P.S. As I finish this, another v.g. post related to all  this -  from Derek 
Zahn:

"Some people, especially those espousing a modular software-engineering type of 
approach seem to think that a perceptual system basically should spit out a 
token for "chair" when it sees a chair, and then a reasoning system can take 
over to reason about chairs and what you might do with them -- and further it 
is thought that the "reasoning about chairs" part is really the essence of 
intelligence, whereas chair detection is just discardable pre-processing.  My 
personal intuition says that by the time you have taken experience and boiled 
it down to a token labeled "chair" you have discarded almost everything 
important about the experience and all that is left is something that can be 
used by our logical inference systems.  And although that ability to do logical 
inference (probabilistic or pure) is a super-cool thing that humans can do, it 
is a fairly minor part of our intelligence."

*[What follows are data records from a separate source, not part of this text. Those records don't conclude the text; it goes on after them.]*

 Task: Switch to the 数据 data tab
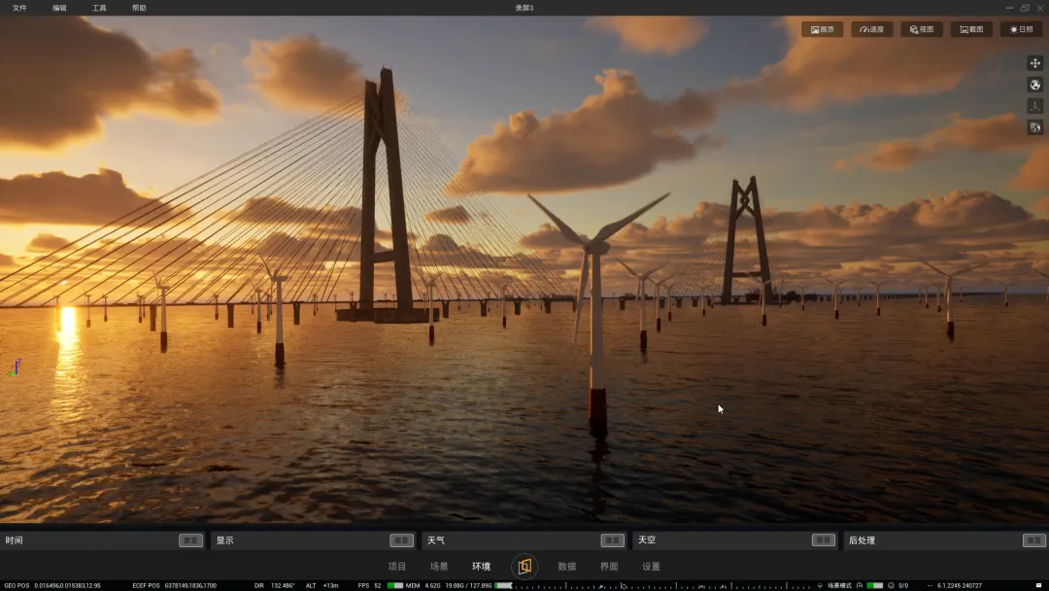pyautogui.click(x=566, y=567)
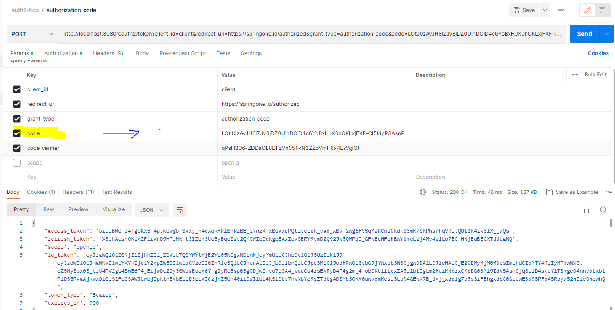Open the response options ellipsis menu
The image size is (615, 310).
609,192
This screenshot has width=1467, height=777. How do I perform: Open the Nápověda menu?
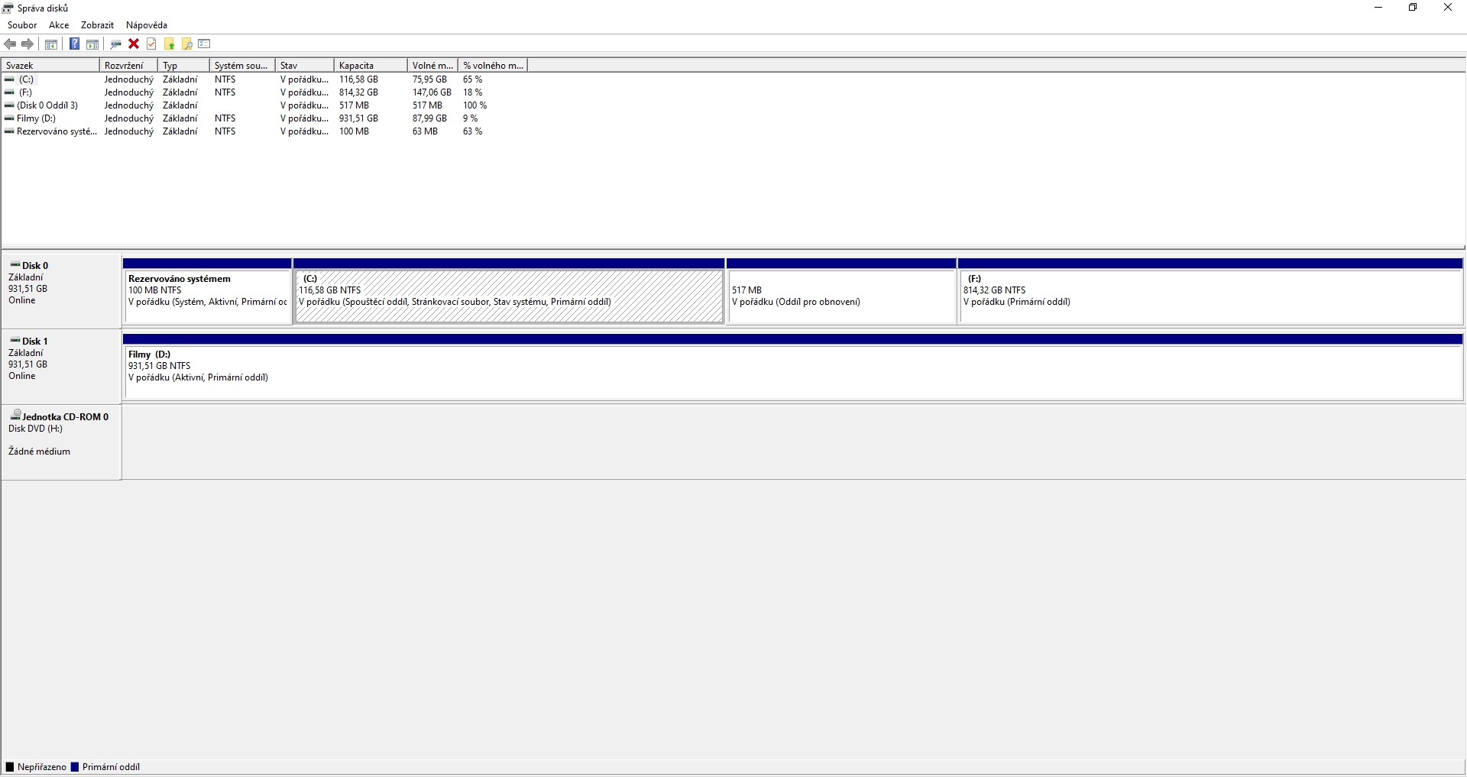pyautogui.click(x=147, y=25)
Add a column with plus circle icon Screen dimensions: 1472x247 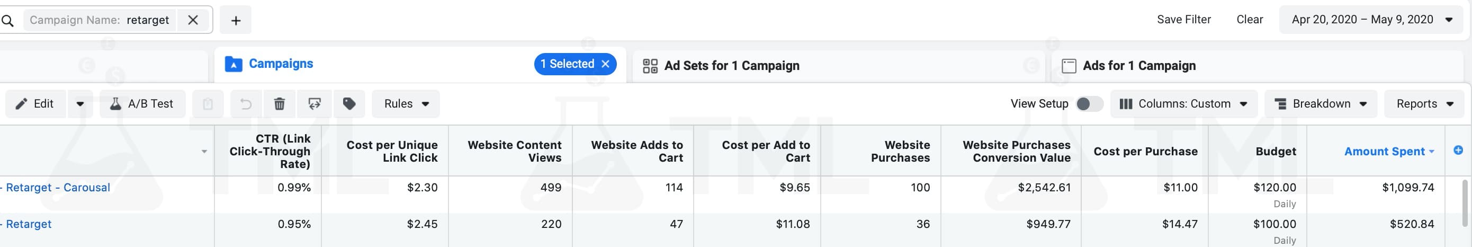tap(1458, 150)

Exactly. New knowledge about chairs or walking or any other part of the world, 
is not created by logical manipulation of symbols in the abstract. It is 
created by the exercise of "image-ination" in the broadest sense - going back 
and LOOKING at chairs (either in one's mind or the real world) and observing in 
sensory images those parts and/or connections between parts of things that 
symbols have not yet reached/ named.

Image-ination is not peripheral to - it's the foundation (the grounding) of - 
reasoning and thought.

P.P.S. This whole debate is analogous and grounded in the debate that Bacon had 
with Scholastic philosophers. They too thought that new knowledge could 
comfortably be created in one's armchair from the symbols of books,  and did 
not want to be dragged out into the field to confront the sensory images of 
direct observation and experiment. There could only be one winner then - and 
now.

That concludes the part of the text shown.